Wednesday, February 08, 2017

Pussyhat Brigade

This is from last month, but the pussyhat knitting has been continuing apace. A few days before the Women's March on the 21st, James and I made a pop up photo booth at his studio, and put out a call on Facebook for Gabriolans to come on down and have their picture taken wearing a hat. It was very last minute, but twenty intrepid souls made their way over and we had a blast.

Who guessed that 100,000 pussyhats would show up in women's marches around the world? (That's the estimated number of hats, of course there were many more marchers.) Every single hat made by hand, with intention and care. Woe to the Trumpstiltskin lawyer who asked if they were made in China.

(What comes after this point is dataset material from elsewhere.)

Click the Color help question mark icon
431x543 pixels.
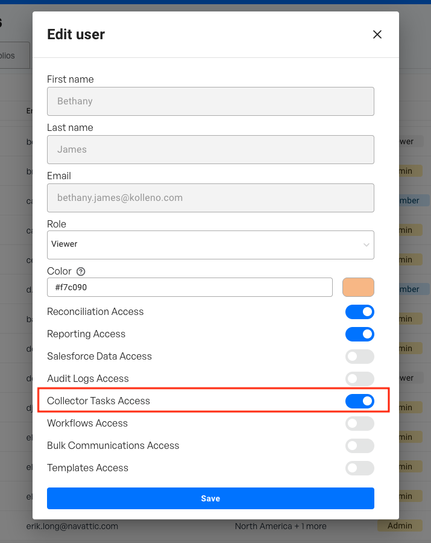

I made six hats before the march - one even went to Washington, DC. I have made several more since, and currently have orders for another four. At first I was just using yarn from the stash, but now I ask people to supply the yarn. Other than that, I am not asking for any compensation, financial or otherwise for the hats. They are my contribution to the resistance.

I was even commissioned by the Gabriola Institute for Contemporary Art to make a tiny hat for the hood ornament of its Mobile Response Unit. Yes, we have some serious fun here!

Friday, January 27, 2017

Opening

I think the opening of Landfall and Departure:Prologue at the Nanaimo Art Gallery was a great success. In spite of an attack of imposter syndrome, I got through the evening without apologizing for my presence. There is something about openings that brings out my neuroses full force.
I am in very good company. Curator Jesse Birch did a wonderful job putting together artists from the past and present working in diverse media. Great representation of gender and culture as well.
Although this photo doesn't really show it, the gallery was crowded and abuzz with lots of young people with stylish haircuts and groovy footwear. Thank heavens for art students!

Sunday, January 15, 2017

A Weekend Away

These last few days have been spent at the annual Woolly Thyme hook in Victoria, BC. Seventy plus hookers doing what they love best. It was a mad din of chatter, interrupted only by the sipping of tea and noshing of chocolate.
What struck me most was the incredible array of expensive fabrics, tools, cutting machines and accessories. Our small contingent from Gabriola are apparently total hippy throwbacks. (We use mainly recycled materials and often cut our strips with, believe it or not, scissors!) I had no idea that there were other ways to do it.
Many fantastic creations were on display.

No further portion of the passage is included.